The Game Isn’t Rigged – A High Holidays Sermon

Even those things we view as problems with the Jewish past can help guide us.

When I was here last year, I talked about the story in Genesis, traditionally read on Rosh Hashanah, during which Abraham nearly kills Isaac. There’s no proof this event ever happened, of course, and as Humanistic Jews we reject both the idea of child sacrifice and the notion that Isaac was saved only because an angel intervened. I’m personally not even willing to bet that the biblical Abraham ever existed at all.

But there’s a lesson to be drawn from his story. If this event ever really happened, there was only one thing that could have stopped Abraham’s hand: Abraham himself.

And that’s the problem with saying that something is rigged.

It means that, like Abraham, we are ceding control. It means we believe that someone else forces our hand.

When we adopt this way of thinking, we surrender our agency. Perhaps we don’t do so happily, but when we say, “the system is rigged” or “the system is broken,” we are throwing up our hands and agreeing to let “the system” do whatever it will.
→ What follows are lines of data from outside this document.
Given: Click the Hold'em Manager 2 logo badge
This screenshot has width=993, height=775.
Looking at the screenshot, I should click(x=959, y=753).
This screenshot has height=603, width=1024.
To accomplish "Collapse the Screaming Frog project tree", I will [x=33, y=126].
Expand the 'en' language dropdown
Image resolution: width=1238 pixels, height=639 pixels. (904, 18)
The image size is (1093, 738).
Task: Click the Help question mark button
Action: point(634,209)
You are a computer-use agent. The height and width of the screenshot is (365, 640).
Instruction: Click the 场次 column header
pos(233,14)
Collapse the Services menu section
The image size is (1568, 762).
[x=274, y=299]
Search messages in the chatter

This is entirely understandable. In a way, it’s even comforting: if it’s entirely out of our control—if there’s nothing at all we can do because someone else has power over the future—we bear little or no responsibility to act. We have no obligation to do anything. If we try and fail, we can tell ourselves that our failures are not our fault.

But this assumed powerlessness is not an especially Jewish approach.

As often as our tradition suggests we are not in control, it nevertheless insists that we behave otherwise. On Yom Kippur, Jews have been called upon by tradition to view the coming year as having already been decided. The traditional liturgy, in U’Netanah Tokef, imagines that on Yom Kippur the lifespans and the deaths of all men were sealed into a Book of Life, as if the Greek Fates had measured and cut the length of every person’s life.

And yet.

It was on Yom Kippur, in the waning hours of the afternoon, that the rabbis of the Talmudic period—some 1500 years ago—ordained that Leviticus 18 be read. In the midst of the fast, as the congregation neared the end of the Days of Awe, a passage setting forth permissible and impermissible actions was read.

Jews were, even as their fates were purportedly being sealed and rendered beyond their control, instructed on proper behavior.

They had to be, because the reality was that the vast majority of the community would survive the coming year.

The game, the rabbis implicitly admitted, was not rigged.